Bands, festivals and the lot are releasing branded booze by the dozens these days and we come across more and more brewers inspired by the metal lifestyle… GRIMM makes it its mission to get to the bottom (of the bottle) of this trend with insightful reviews and extra backgrounds. So sit back, PICK YOUR POISON, and discover all you need to know about your favorite band’s alcoholic brands!
Poison Fact Sheet
- Band: Motörhead
- Poison name: Bastards Lager
- Poison style: beer – lager
- ABV: 4,7 %
- IBU: /
- Brewery: Krönleins Bryggeri (Sweden)
(ABV = Alcohol By Volume; IBU = International Bittering Units)
It’s December 28th 2016. It has been one year since Lemmy left this world shortly after his 70th birthday. Is there a better day to play some of Lemmy‘s rock ‘n’ roll tunes and to crack open a bottle of Motörhead Bastards Lager?
It is difficult to get good foam when pouring the Bastard in a glass. The little white head is also gone pretty quickly. The same goes for the intense carbonation you have at the start which dies out rapidly if you are holding the beer and chatting with friends. With such an unstable appearance, I guess they mean for us to drink this one fast! The Bastard has a typical yellow golden lager color. The aroma smells mostly of grains. When tasting, the beer has a malty start. You can detect some hints of corn in there while the taste gets sweeter near the end. But it never gets as sweet as for example our Belgian Jupiler. For the finish we are left with a short bitter punch, but after that only a short lasting watery aftertaste. The beer definitely misses hops for character.
Here the beer does score good points. Clearly, more efforts have been put into this part of the production process than in the actual flavors of the beer. The golden Snaggletooth on the label makes the Bastard instantly recognizable and fits the color of the beer. The commercial description on the bottle says:
For all beer drinkers and hell raisers, fans of loud and fast rock and roll, no matter if you have no class or are a damage case, this mean machine lager is fuel for any head banging opportunity.
‘Beer drinkers and hell raisers’ makes it appeal to all rockers, metalheads and fans of Motörhead who recognize the reference to their 1980 EP where they cover this ZZ Top original.
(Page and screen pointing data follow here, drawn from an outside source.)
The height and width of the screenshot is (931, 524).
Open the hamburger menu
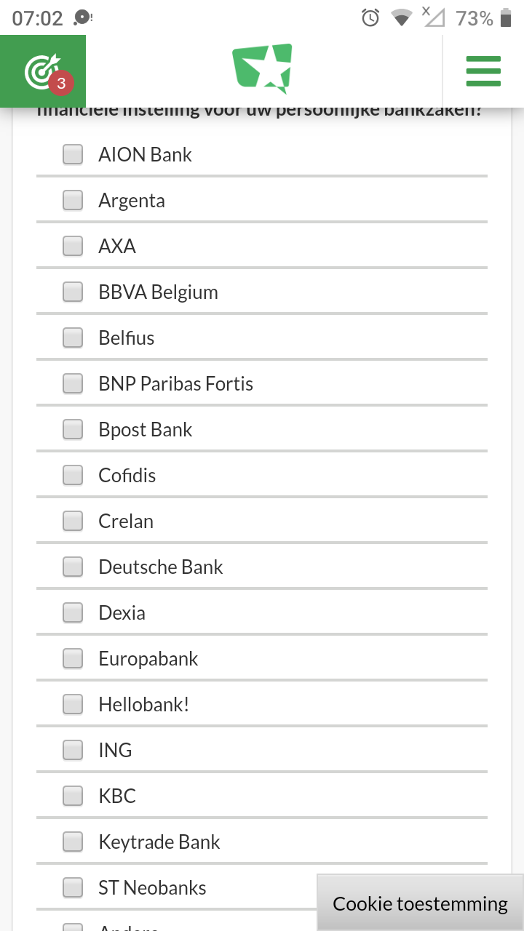483,71
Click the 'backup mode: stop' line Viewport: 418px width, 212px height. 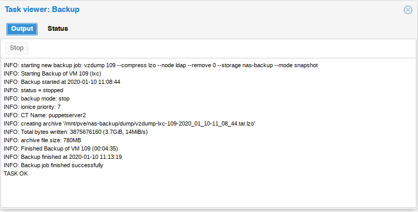[37, 98]
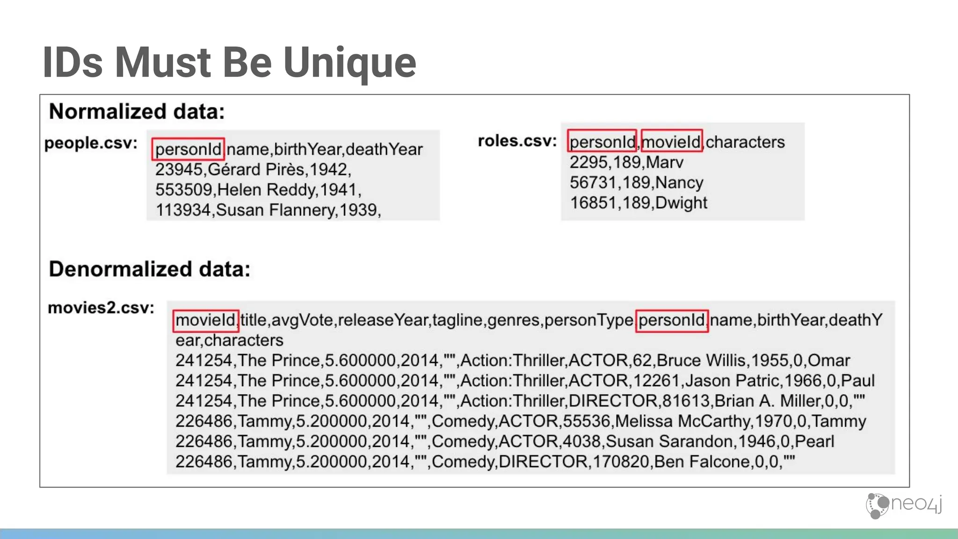The height and width of the screenshot is (539, 958).
Task: Click the highlighted personId in movies2.csv header
Action: [x=671, y=320]
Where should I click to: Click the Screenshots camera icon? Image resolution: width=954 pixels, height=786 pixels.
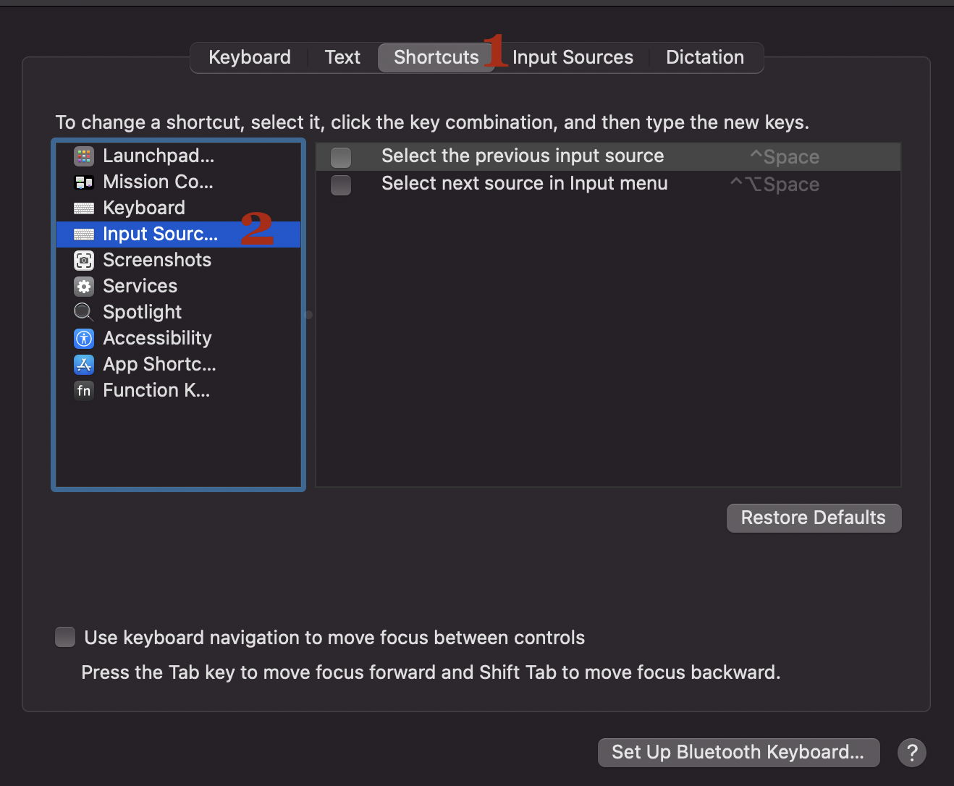pyautogui.click(x=84, y=260)
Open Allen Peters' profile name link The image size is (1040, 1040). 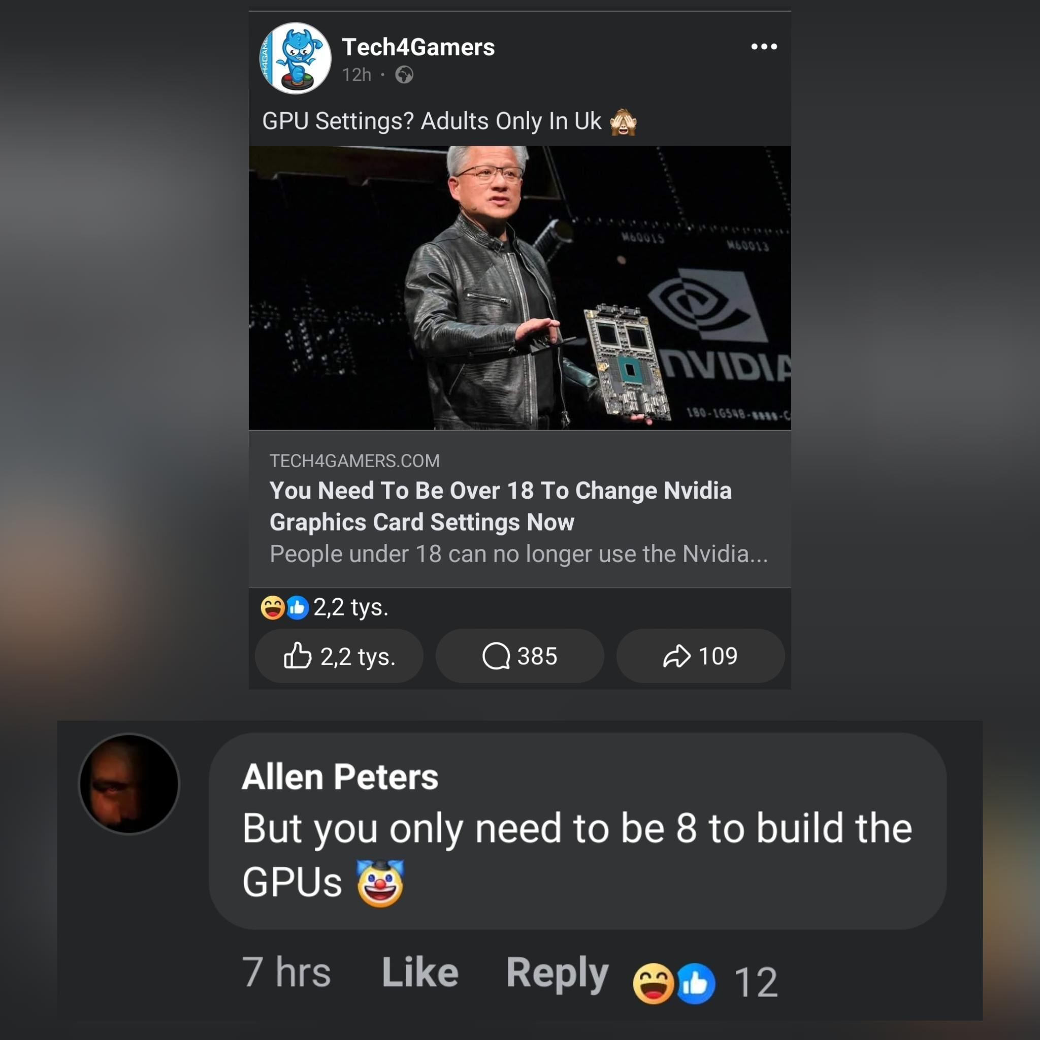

The bottle also states the beer is produced for Brands for Fans Sweden. In the ‘About Us’ section of the website the company states:
Our way to create business success for both artists and beverage producers by qualitative releases and credible communication have made sure that we captured the interest of both the rock fans as well as beverage fans.
While we look forward to taste other products of them in the future, we certainly hope the focus goes equally to ‘qualitative releases’ and not too just ‘business success’ due to outstanding packaging. Another hint about the quality of the beer can be found on the bottle when you read it is brewed by Krönleins Bryggeri in Sweden. You know another release by this brewery? Let me give you a hint. It is a collaboration with maybe Sweden’s most famous export product. That’s right, Krönleins Bryggeri is responsable for the Ikea beer you can buy near the cash registers at the end of your shopping. I don’t know about you but I visit Ikea for furniture and decoration, not quality beers…
So let us face what we are dealing with here. This is a commercial beer aimed to please the masses and not the fine connoisseurs. It is fun to drink with friends while standing in a crowd and rocking out. However, budget wise there are probably much cheaper lagers available in your country compared to what you pay for Snaggletooth’s print on the label of your beer.